SEC Charges Blockchain Credit for Fraudulent Offerings

Crypto
The Securities and Exchange Commission announced that it took another step in clamping down on the booming blockchain technology space, charging two Florida men and their Cayman Islands company for allegedly selling more than $30 million of securities to investors in fraudulent offerings over the course of a year.

The SEC alleges that between February 2020 and February 2021, two executives of Blockchain Credit Partners used smart contracts and so-called “decentralized finance” (DeFi) technology to sell two types of cryptocurrencies while offering misleading information to investors about the operations and profitability of their business.

According to the SEC, the company told investors that they could receive 6.3 percent interest from the investment.

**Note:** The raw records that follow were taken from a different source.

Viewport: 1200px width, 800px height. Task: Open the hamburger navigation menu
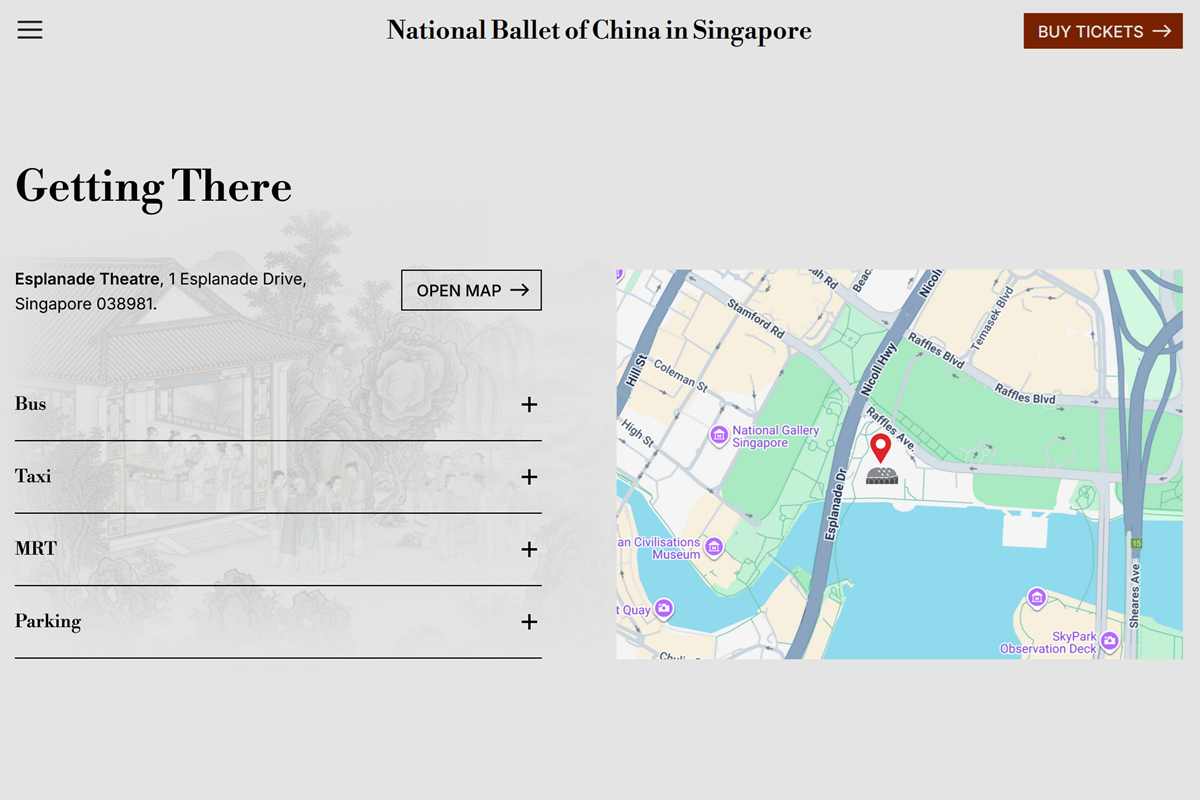pos(29,30)
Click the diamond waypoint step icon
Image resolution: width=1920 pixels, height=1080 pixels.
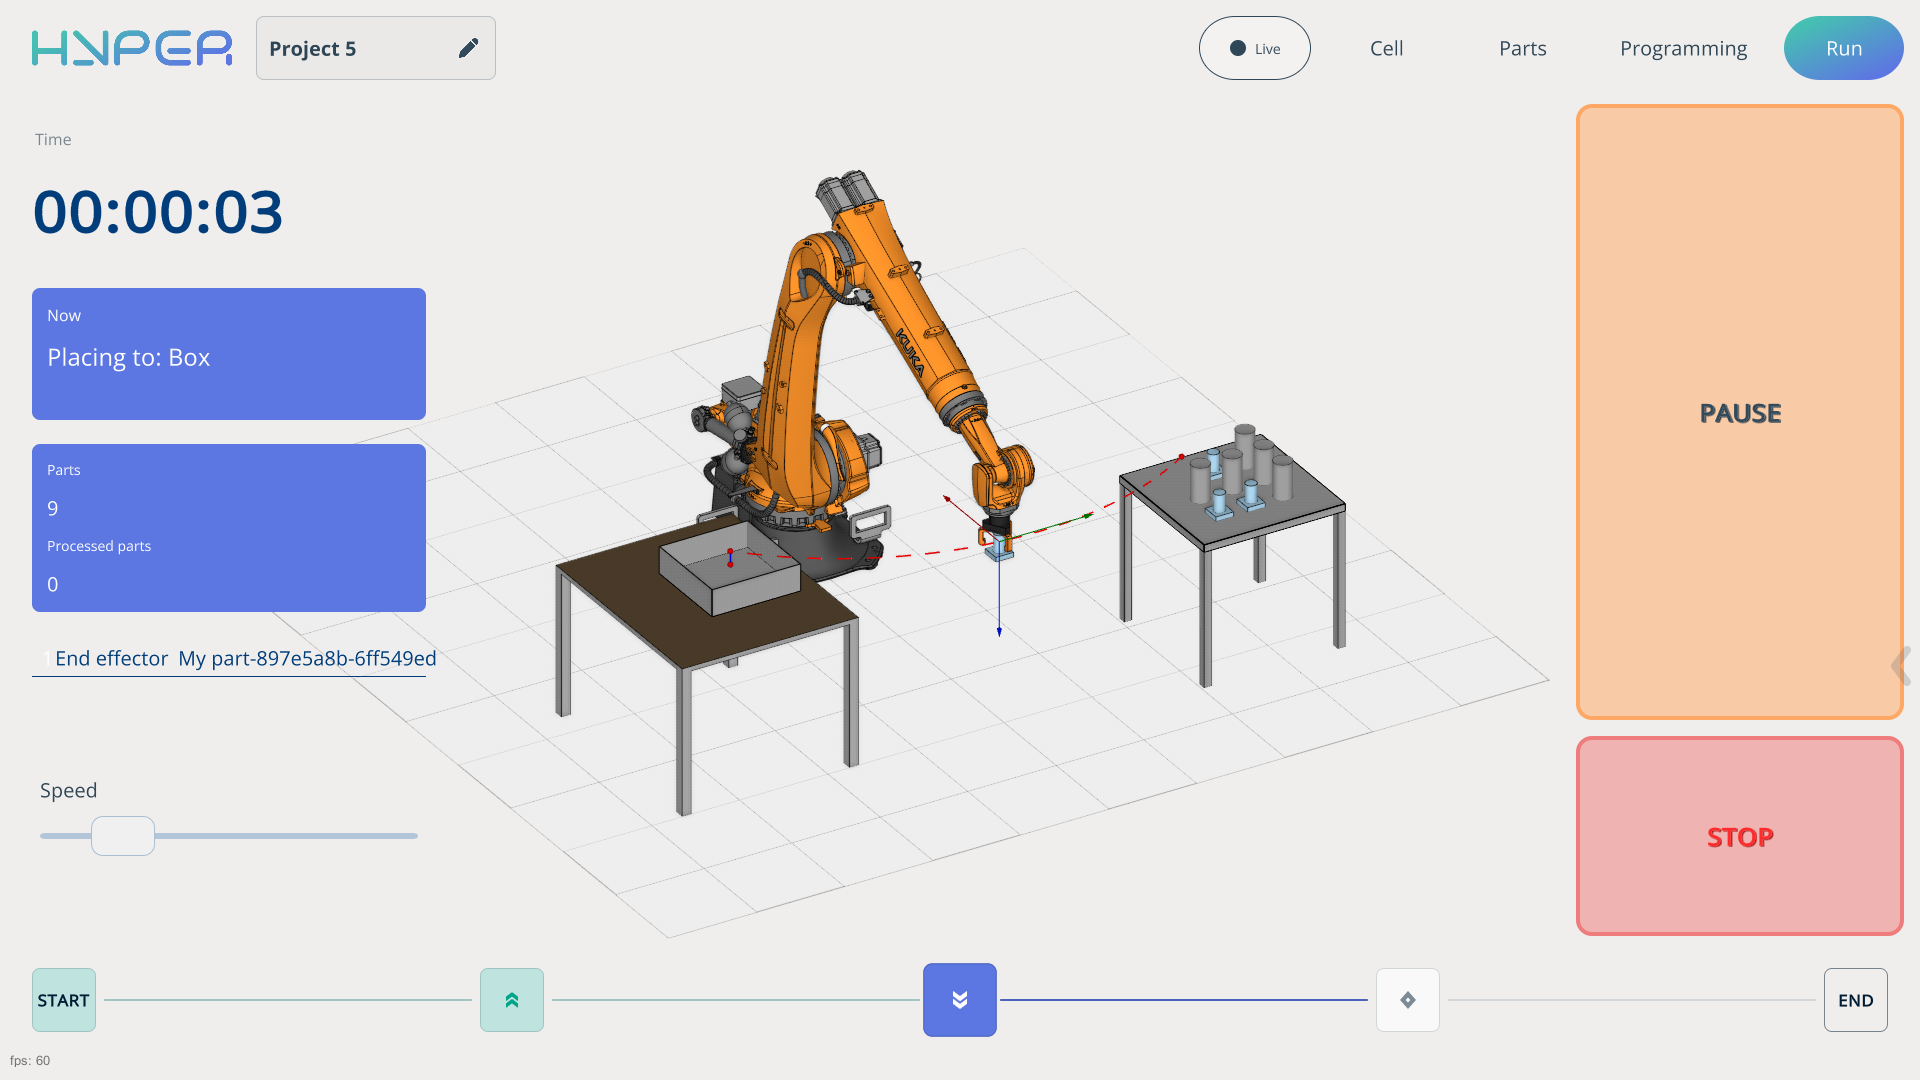pyautogui.click(x=1407, y=1000)
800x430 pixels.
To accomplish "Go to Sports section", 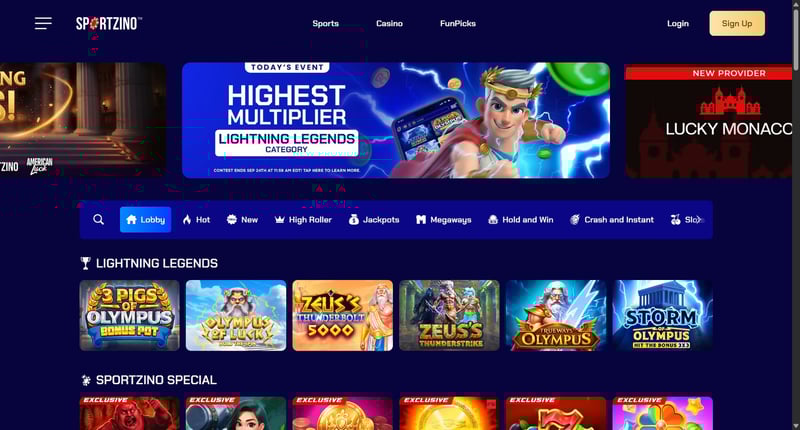I will 326,23.
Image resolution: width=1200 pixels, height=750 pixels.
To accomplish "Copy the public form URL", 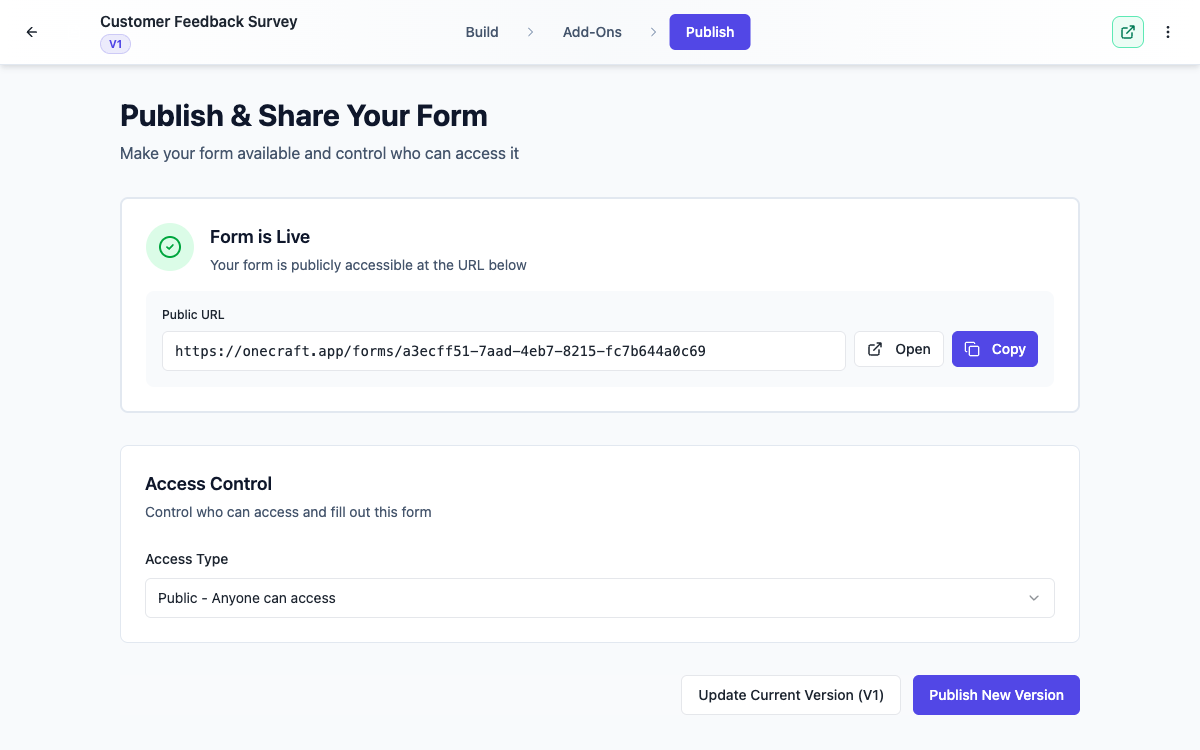I will click(995, 349).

At the time, Blockchain Credit claimed that investor funds could be used to buy “real world assets that generated income,” such as car loans.

The SEC’s order claims that it was impossible for that model to operate as promised, however, as real-world assets would not be able to generate enough income to pay back the surging value of investments made from tokens such as ether. Even though the company was aware of these issues, the SEC said, it did not inform investors accordingly.

“Full and honest disclosure remains the cornerstone of our securities laws – no matter what technologies are used to offer and sell those securities,” said Gurbir S. Grewal, the director of the SEC’s enforcement division, in a statement. “This allows investors to make informed decisions and prevents issuers from misleading the public about business operations.”

Blockchain Credit and its executives Gregory Keough and Derek Acree did not admit or deny the findings in the SEC’s order but have agreed to pay back approximately $13 million in disgorgements and penalties of $125,000 each.